Monday, Mar. 14, 1932
Sister Act
The de Hellebranths took New York last week without a struggle and added several ounces to the 16 Ib. of press clippings which their scrapbooks contain. Newspapers were eager to favor them, for the de Hellebranths are young, deep-voiced, brown-eyed, vivacious Hungarians.
Theirs is the only sister act in modern art.
Bertha and Elena de Hellebranth are not twins. One is 29, the other 30. "But," insists Sister Bertha, "we have twin instincts. Life has treated us alike. I am a little too fat, and Elena is maybe a little too thin, but all otherwise we are the same."

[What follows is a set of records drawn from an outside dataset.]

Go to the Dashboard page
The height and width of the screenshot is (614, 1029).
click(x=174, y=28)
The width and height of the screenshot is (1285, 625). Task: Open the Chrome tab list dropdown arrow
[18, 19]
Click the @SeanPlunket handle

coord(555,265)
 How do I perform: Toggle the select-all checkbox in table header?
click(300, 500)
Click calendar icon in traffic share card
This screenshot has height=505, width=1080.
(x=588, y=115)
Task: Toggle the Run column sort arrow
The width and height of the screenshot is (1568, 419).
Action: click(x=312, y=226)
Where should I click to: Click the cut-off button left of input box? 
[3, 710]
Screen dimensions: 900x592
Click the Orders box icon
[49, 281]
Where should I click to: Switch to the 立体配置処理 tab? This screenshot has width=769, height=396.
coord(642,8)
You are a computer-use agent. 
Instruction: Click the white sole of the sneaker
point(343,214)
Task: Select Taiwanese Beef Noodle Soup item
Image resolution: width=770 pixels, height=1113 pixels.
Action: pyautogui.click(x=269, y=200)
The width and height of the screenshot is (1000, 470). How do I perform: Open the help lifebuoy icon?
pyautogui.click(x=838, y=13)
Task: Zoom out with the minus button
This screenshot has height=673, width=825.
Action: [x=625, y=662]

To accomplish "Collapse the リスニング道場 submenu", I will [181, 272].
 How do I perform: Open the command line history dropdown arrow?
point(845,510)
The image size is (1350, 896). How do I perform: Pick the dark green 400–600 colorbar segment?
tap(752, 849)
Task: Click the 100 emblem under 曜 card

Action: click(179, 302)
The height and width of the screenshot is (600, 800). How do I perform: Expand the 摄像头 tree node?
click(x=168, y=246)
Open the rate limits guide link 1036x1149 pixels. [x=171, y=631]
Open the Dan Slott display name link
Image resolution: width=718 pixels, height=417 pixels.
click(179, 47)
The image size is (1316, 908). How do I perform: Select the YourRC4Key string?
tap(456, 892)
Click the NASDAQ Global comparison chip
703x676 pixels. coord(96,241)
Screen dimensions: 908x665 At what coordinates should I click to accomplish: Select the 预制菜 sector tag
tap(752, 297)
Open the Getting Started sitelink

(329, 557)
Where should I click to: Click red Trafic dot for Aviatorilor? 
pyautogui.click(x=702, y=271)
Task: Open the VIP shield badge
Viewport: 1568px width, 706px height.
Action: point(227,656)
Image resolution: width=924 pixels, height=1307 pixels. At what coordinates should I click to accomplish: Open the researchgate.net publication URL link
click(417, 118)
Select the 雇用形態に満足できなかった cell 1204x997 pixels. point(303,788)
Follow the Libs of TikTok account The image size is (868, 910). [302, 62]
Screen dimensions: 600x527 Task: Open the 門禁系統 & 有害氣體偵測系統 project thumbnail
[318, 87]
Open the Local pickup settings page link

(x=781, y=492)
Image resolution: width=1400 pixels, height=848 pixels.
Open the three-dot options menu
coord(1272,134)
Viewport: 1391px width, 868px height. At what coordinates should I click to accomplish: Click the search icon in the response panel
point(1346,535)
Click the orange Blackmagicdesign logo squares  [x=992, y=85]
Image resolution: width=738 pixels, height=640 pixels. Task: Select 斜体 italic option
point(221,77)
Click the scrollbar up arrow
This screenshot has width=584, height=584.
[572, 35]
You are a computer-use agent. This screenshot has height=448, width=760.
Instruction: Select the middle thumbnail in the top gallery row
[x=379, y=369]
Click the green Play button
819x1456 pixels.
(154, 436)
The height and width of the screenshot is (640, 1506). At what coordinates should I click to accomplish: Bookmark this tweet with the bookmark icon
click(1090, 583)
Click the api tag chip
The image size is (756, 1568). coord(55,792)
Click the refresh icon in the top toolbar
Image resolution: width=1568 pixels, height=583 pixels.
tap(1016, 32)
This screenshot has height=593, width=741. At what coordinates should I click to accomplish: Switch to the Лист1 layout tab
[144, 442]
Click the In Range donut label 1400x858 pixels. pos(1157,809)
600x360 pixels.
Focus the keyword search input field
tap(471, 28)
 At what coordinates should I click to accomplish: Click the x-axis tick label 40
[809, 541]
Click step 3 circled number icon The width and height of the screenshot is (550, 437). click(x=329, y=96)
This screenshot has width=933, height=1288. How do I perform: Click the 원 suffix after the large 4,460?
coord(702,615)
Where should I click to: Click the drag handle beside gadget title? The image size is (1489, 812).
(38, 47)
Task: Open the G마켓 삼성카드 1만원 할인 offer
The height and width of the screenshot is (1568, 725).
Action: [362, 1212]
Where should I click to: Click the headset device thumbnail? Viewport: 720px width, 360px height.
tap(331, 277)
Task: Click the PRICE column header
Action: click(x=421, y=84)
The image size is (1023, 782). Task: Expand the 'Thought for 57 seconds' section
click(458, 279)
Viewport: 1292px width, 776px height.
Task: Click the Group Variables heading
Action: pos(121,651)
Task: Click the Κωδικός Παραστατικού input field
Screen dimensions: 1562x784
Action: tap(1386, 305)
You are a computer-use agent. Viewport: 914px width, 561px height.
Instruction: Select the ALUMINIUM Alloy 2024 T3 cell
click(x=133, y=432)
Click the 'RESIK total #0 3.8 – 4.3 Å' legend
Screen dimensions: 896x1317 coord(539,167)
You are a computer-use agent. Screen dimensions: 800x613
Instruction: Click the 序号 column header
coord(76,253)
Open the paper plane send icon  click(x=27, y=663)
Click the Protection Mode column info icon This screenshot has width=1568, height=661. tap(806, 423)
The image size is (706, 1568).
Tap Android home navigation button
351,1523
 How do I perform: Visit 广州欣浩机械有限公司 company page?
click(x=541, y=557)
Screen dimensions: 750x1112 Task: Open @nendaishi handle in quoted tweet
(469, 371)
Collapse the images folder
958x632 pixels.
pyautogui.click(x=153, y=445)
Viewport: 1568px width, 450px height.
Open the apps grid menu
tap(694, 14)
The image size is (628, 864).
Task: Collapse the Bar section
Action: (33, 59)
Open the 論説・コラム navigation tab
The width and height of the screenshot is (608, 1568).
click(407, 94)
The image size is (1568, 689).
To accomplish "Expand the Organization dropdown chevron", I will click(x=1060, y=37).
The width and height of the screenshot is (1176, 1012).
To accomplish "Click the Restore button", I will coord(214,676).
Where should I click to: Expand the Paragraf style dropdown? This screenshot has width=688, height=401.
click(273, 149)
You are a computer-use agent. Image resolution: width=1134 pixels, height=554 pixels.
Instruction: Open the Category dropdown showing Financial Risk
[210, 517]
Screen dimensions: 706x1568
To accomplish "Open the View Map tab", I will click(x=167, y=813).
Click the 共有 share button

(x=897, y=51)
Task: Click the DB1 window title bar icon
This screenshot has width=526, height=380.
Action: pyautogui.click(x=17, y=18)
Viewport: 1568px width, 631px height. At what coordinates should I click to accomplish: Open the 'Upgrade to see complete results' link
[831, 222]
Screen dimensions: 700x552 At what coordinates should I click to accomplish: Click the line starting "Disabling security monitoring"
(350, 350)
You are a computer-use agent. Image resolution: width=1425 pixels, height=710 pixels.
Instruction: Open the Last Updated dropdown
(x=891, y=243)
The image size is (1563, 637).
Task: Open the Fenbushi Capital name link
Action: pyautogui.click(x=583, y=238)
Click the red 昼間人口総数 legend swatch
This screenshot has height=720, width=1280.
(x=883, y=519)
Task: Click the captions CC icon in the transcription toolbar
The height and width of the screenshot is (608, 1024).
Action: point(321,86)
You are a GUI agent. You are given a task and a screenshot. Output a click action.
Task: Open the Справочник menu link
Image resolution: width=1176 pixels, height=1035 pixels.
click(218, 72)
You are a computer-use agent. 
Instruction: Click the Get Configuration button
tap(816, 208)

The twin instinct has one important manifestation. Living and working together, they usually paint the same subject simultaneously. Any person who orders a de Hellebranth portrait has his choice of two canvases. He need pay for only one. As artists the sisters are evenly matched, for each sells about the same number of pictures.
The fact that their pictures were shown last week in the gallery of Mrs. Marie Sterner, a lady of impeccable taste, was proof that the portraits of the Sisters de Hellebranth are worthy of serious consideration. Among the sitters who have had to choose between their canvases are Admiral Horthy, Regent of Hungary; Cardinal Seredi; Countess Laszlo (Gladys Vanderbilt) Szechenyi; Mrs. Nicholas Longworth and her daughter Paulina; Senator William Edgar Borah. After just deliberation Mrs. Borah bought Bertha's picture. Mrs. Longworth could not make up her mind, took both.
The de Hellebranth sisters spend half the year in Europe, half in the U. S.